Die Band „Grenzgänger“ bewegt sich musikalisch auf den Spuren der Rockgrößen dieser Zeit. In den Eigenkompositionen finden sich Einflüsse vom Classic Rock der 70er, über den Metal aus den 90ern, bis hin zum Punk-Genre. Doch neben der raueren Gangart zählen die fünf Jugendlichen auch einige Balladen zu ihrem Repertoire. Der Name der Band spielt sowohl auf die geographische Lage nahe der Grenze, als auch auf die musikalischen Pfade, die sich in jedem Genre bedienen, an.

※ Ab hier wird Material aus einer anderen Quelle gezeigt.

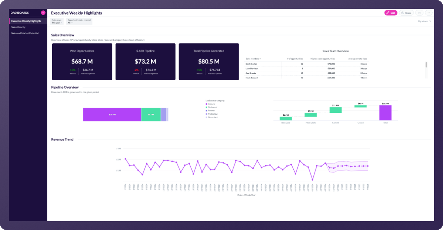Open the three-dot more options menu
The width and height of the screenshot is (443, 230).
pos(428,13)
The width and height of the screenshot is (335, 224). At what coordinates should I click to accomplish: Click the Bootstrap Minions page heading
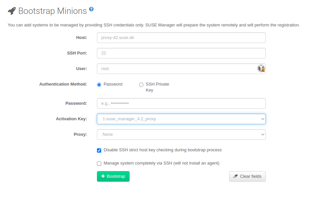[53, 11]
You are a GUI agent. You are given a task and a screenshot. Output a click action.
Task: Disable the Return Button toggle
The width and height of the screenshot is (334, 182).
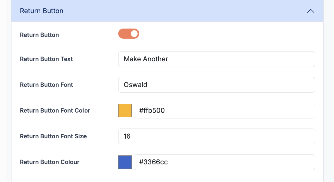click(129, 34)
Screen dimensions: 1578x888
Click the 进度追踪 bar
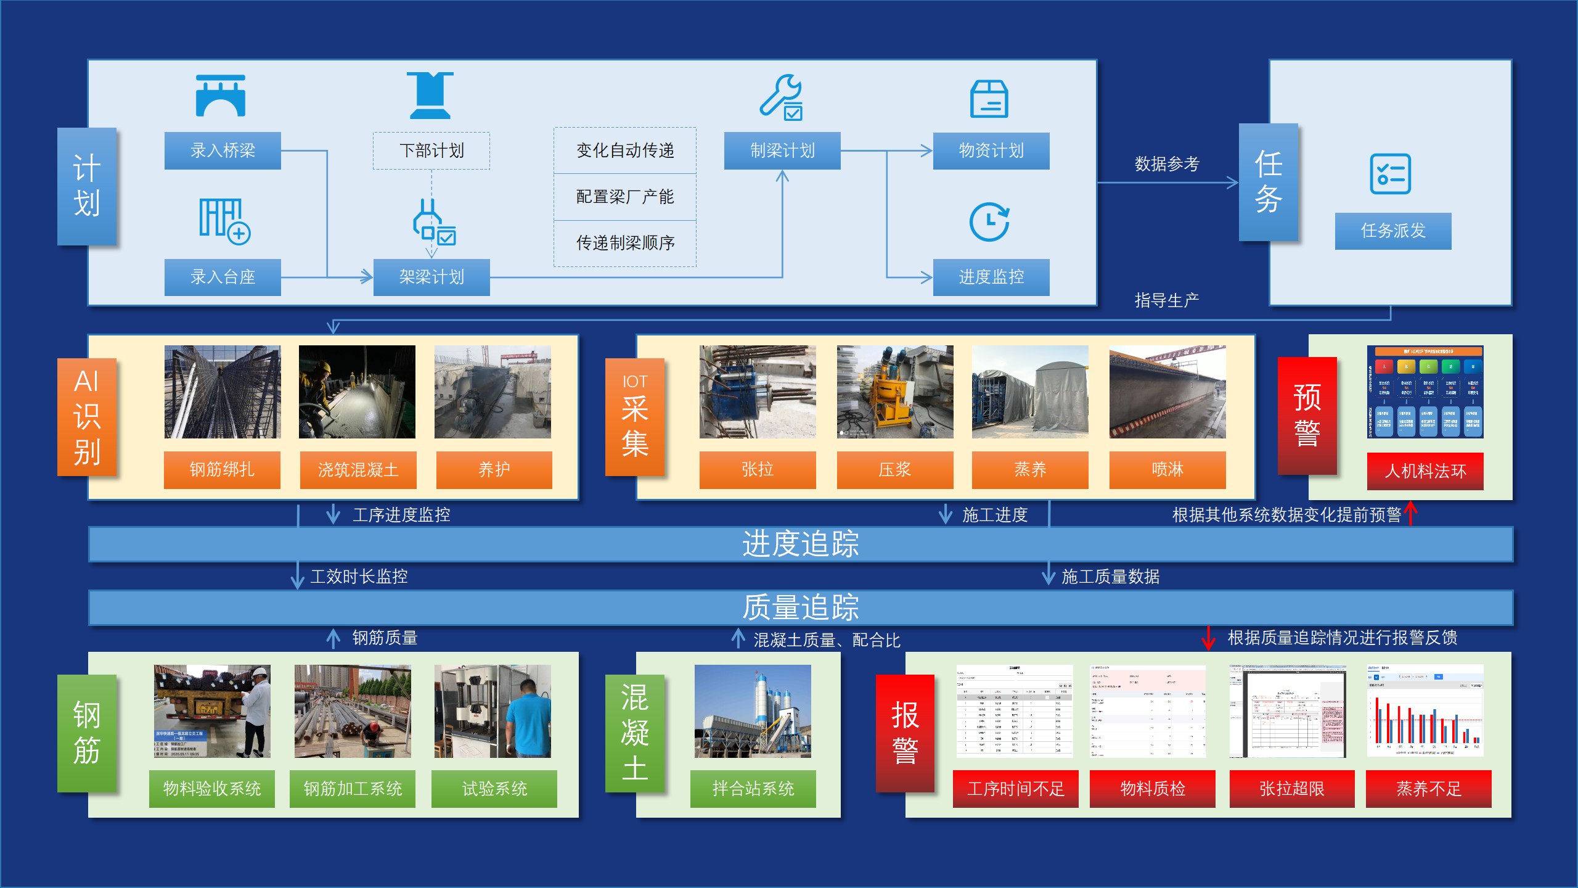(x=800, y=544)
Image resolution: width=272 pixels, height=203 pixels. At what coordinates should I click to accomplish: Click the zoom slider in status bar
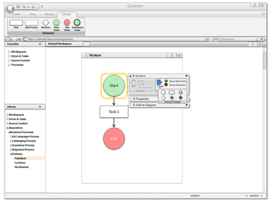click(x=254, y=196)
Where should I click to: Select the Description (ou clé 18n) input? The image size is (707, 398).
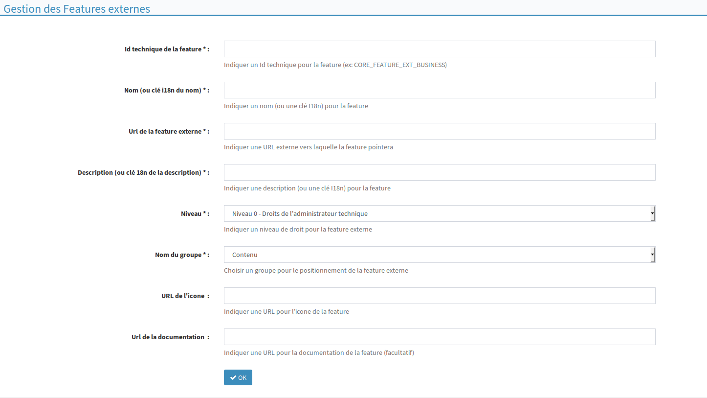pos(439,172)
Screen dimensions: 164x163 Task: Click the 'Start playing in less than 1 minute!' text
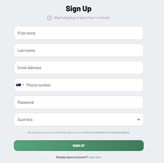coord(82,18)
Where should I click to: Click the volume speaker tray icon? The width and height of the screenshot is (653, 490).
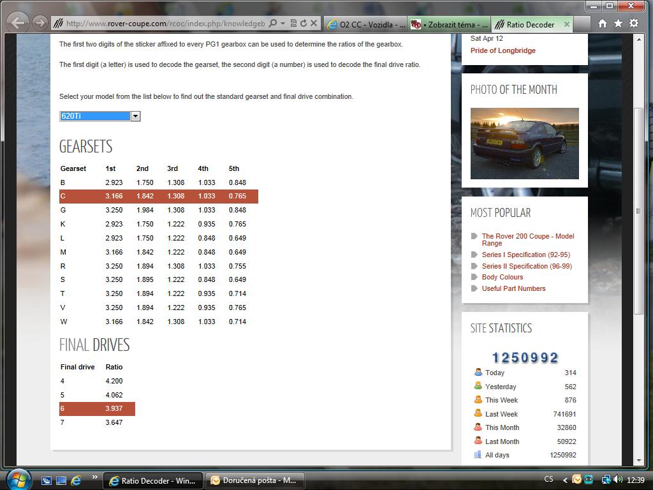pyautogui.click(x=619, y=480)
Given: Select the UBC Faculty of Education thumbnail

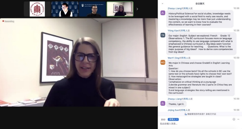Looking at the screenshot, I should click(x=93, y=9).

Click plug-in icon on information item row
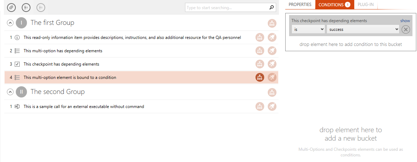272,38
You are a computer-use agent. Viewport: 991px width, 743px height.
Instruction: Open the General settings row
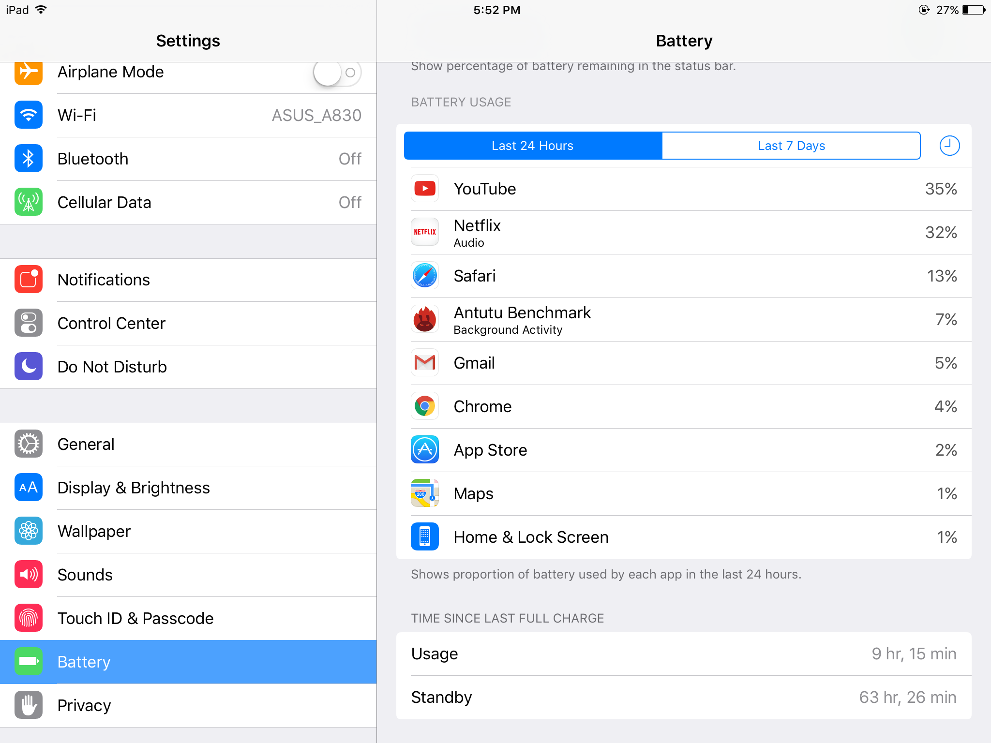[188, 445]
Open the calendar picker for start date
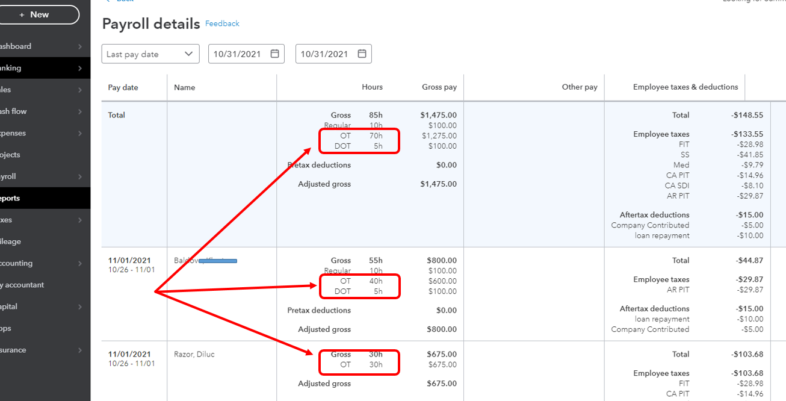Image resolution: width=786 pixels, height=401 pixels. tap(275, 54)
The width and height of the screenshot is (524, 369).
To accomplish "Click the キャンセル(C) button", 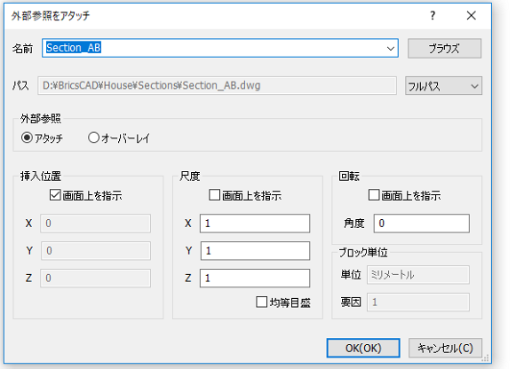I will point(445,348).
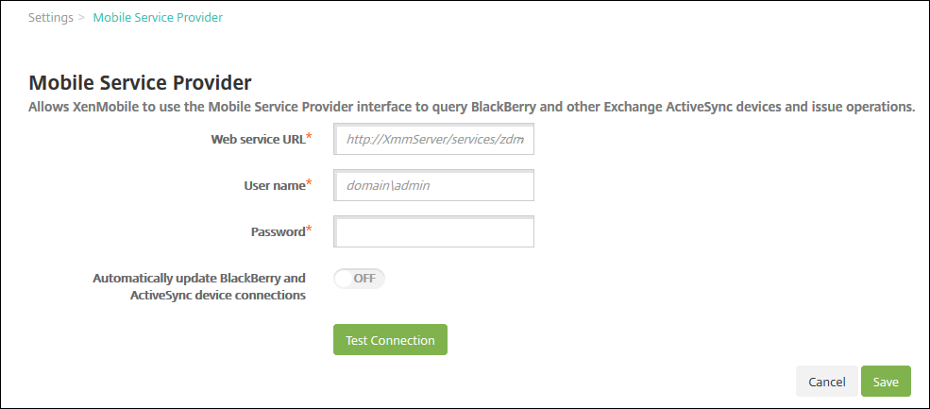The height and width of the screenshot is (409, 930).
Task: Enable automatic BlackBerry and ActiveSync updates toggle
Action: tap(360, 279)
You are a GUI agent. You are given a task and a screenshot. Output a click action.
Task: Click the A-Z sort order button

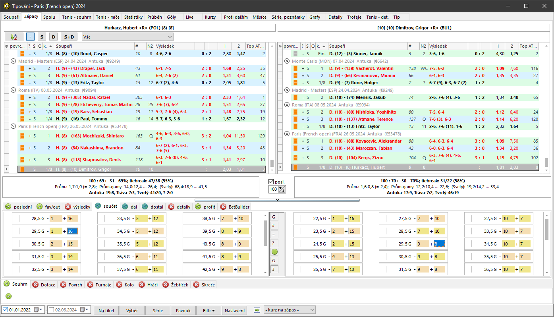point(14,37)
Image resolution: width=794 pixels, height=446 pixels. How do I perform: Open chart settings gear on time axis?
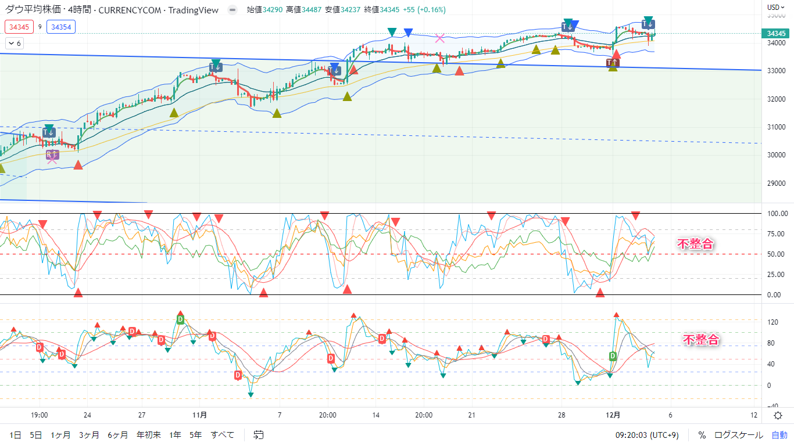pos(778,415)
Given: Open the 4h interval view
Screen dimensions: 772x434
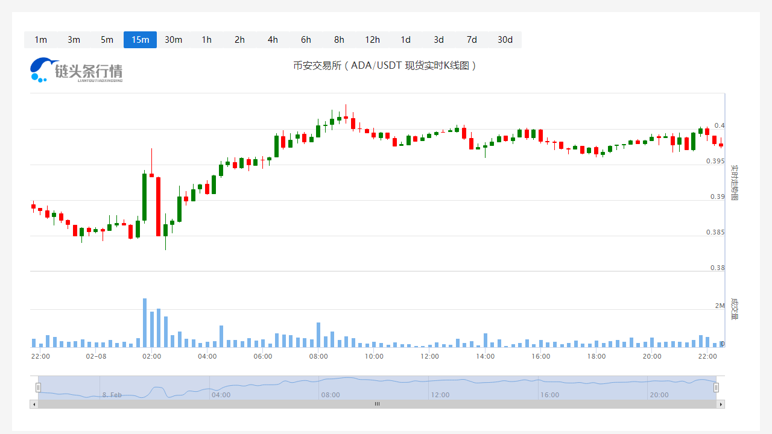Looking at the screenshot, I should coord(273,40).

Die Band wurde 2009 gegründet. Als sich nämlich Ende 2008 die Wege von Carina Hüting und Lutz Vöcking kreuzten, war schnell klar, dass die beiden miteinander Musik machen wollten. Die nötigen Gitarristen fanden sie recht schnell in Frederic Strauß und Sebastian Schmeink aus Anholt. Sie coverten anfangs Lieder von „Die Ärzte“, „Guns’n’Roses“, „The Offspring“ und anderen Rockbands. Im Sommer 2009 hatte die Band zusammen mit „Kormit“ nach weniger als einem halben Jahr ihren ersten Auftritt beim Jägermeisterschützenfest in Anholt. Da sich bis dato kein geeigneter Sänger gefunden hatte, übernahm Sebastian Schmeink den Gesang. Schon sehr bald entstanden dann eigen Stücke, welche die Cover in der Setliste nach und nach ersetzten. Im Oktober 2009 stieg Matthias Schuba aus Rees als Sänger in die Band ein. Er erweiterte die Besetzung um einen Keyboarder und sorgte damit für größere musikalische Möglichkeiten.